Data extract Start Marker
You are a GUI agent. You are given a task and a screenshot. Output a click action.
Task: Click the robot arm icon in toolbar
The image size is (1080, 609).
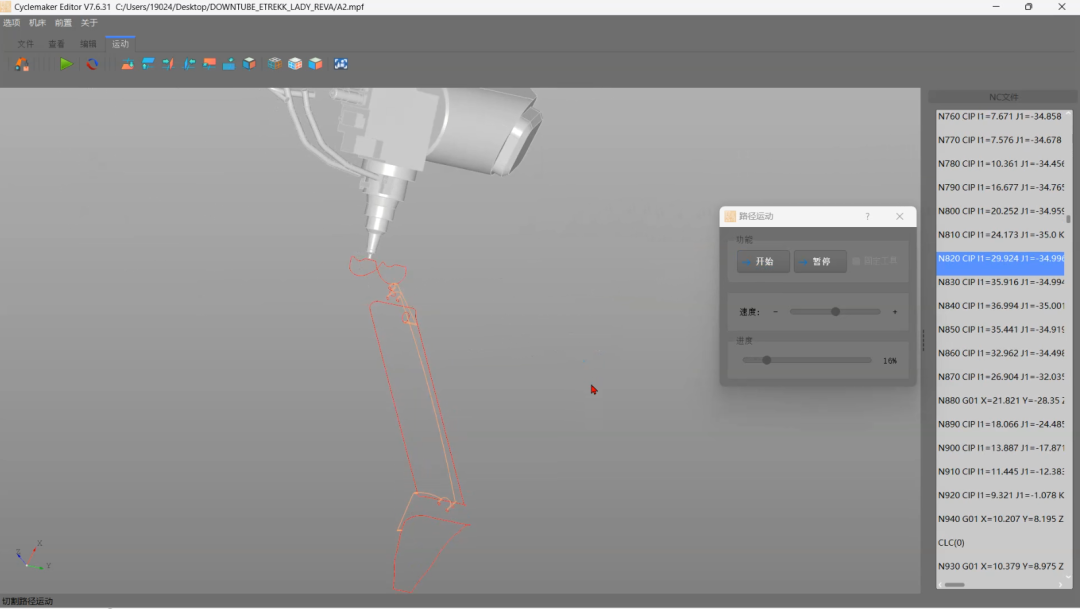tap(22, 64)
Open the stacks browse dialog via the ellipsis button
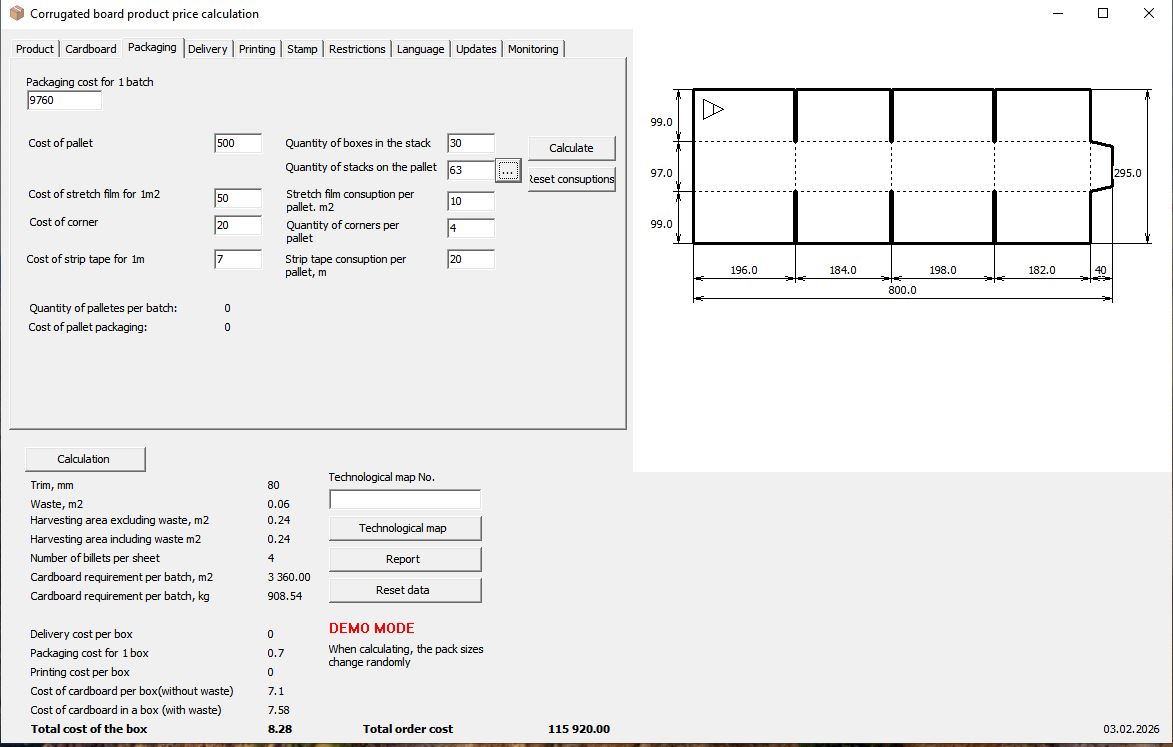The width and height of the screenshot is (1173, 747). click(508, 170)
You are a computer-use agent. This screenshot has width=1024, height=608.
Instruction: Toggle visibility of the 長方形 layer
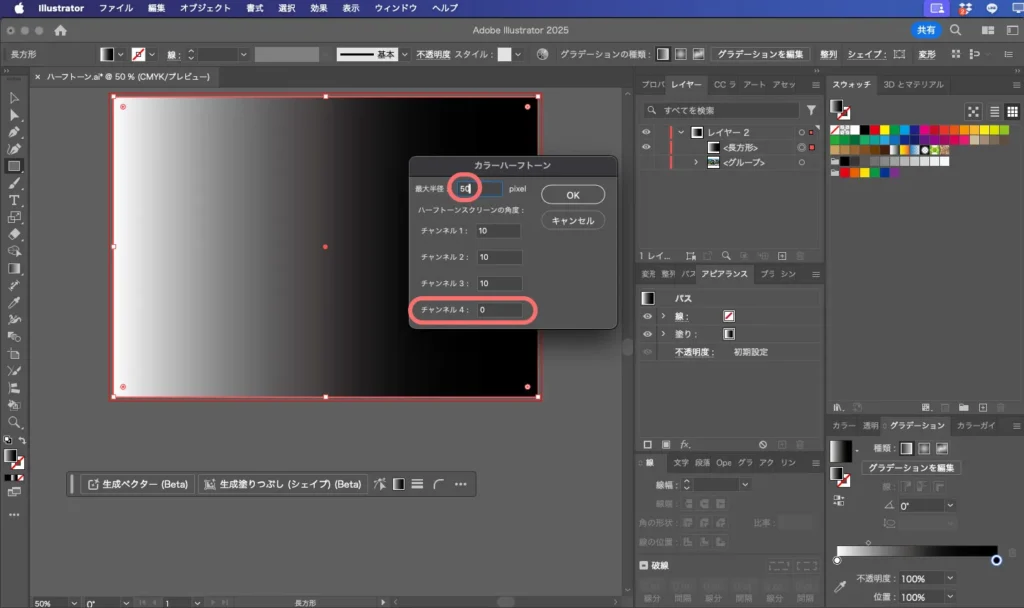(x=646, y=147)
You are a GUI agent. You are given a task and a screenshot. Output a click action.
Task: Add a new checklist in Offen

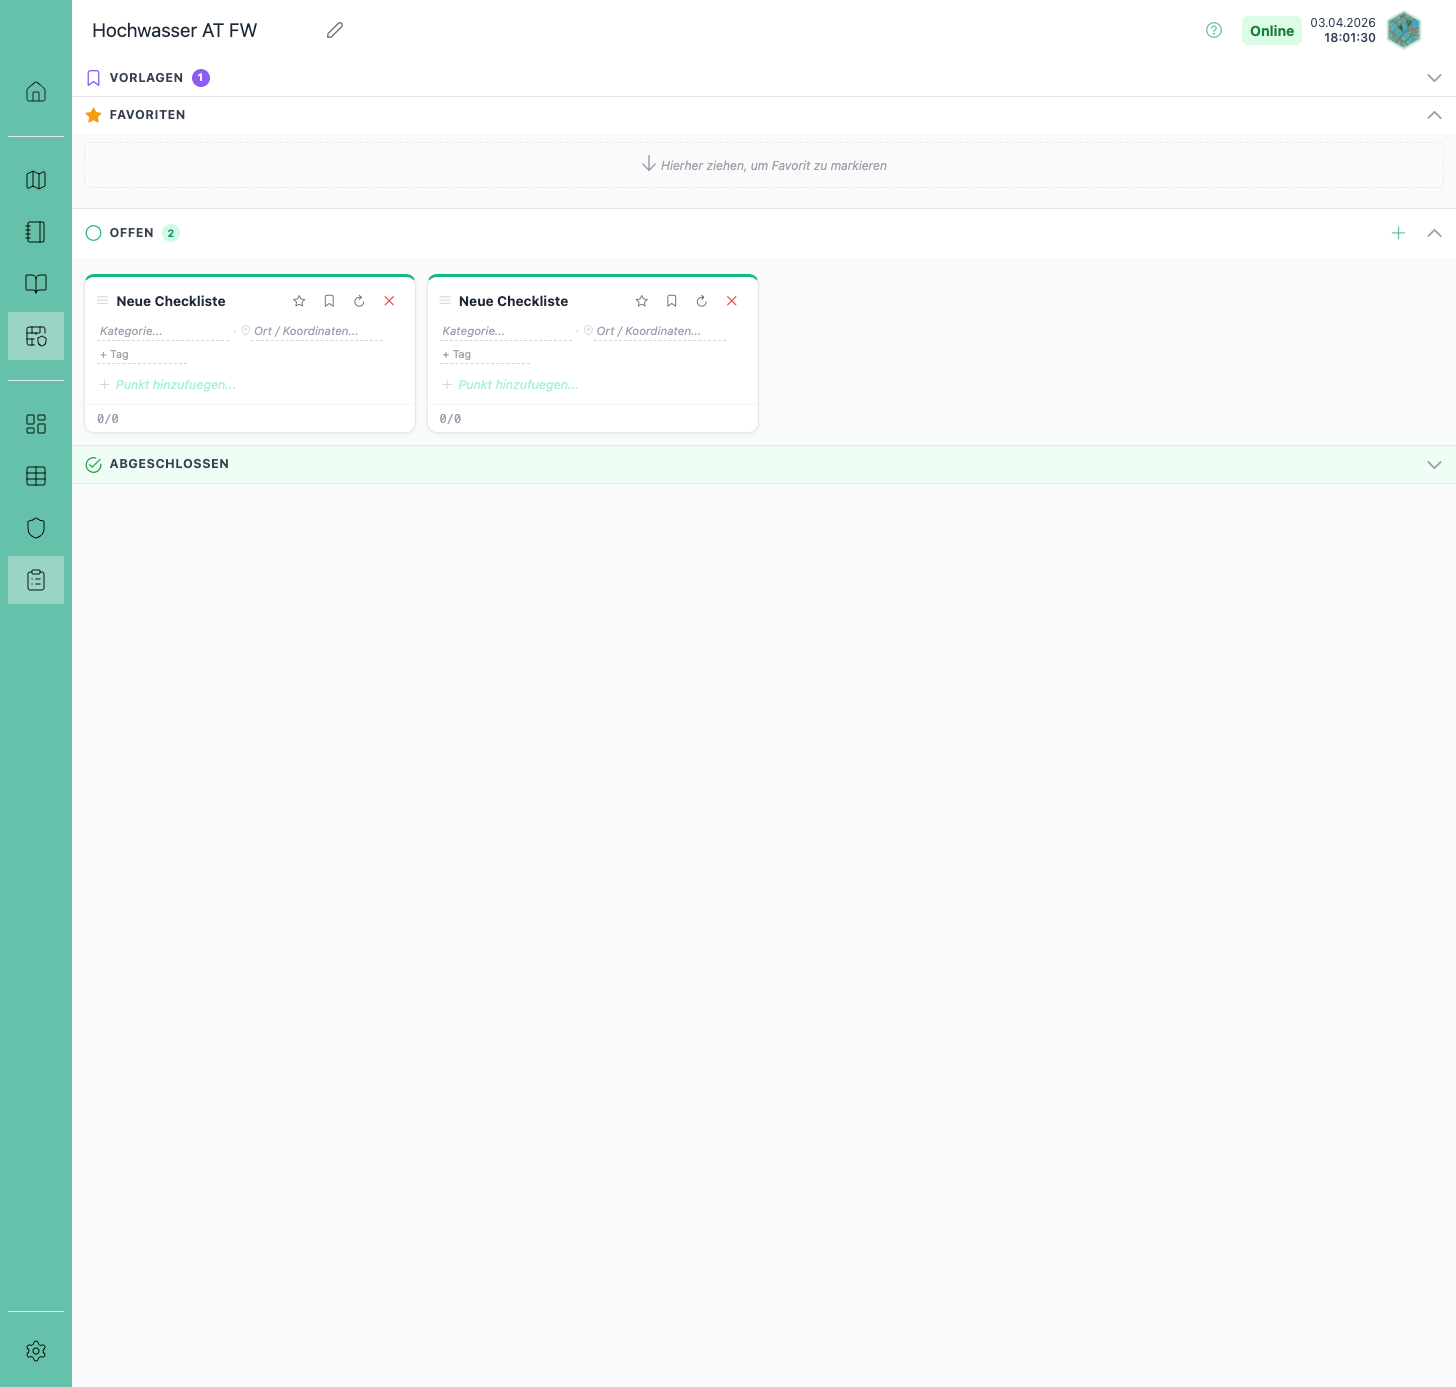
Data extract End Marker
Goal of the exercise:
Exclude all images, then retype the records above without alteration.

Response for this exercise:
You are a GUI agent. You are given a task and a screenshot. Output a click action.
Task: Click the robot arm icon in toolbar
The image size is (1080, 609).
tap(22, 64)
Open the stacks browse dialog via the ellipsis button
The width and height of the screenshot is (1173, 747). click(508, 170)
You are a computer-use agent. This screenshot has width=1024, height=608.
Instruction: Toggle visibility of the 長方形 layer
(x=646, y=147)
You are a GUI agent. You are given a task and a screenshot. Output a click action.
Task: Add a new checklist in Offen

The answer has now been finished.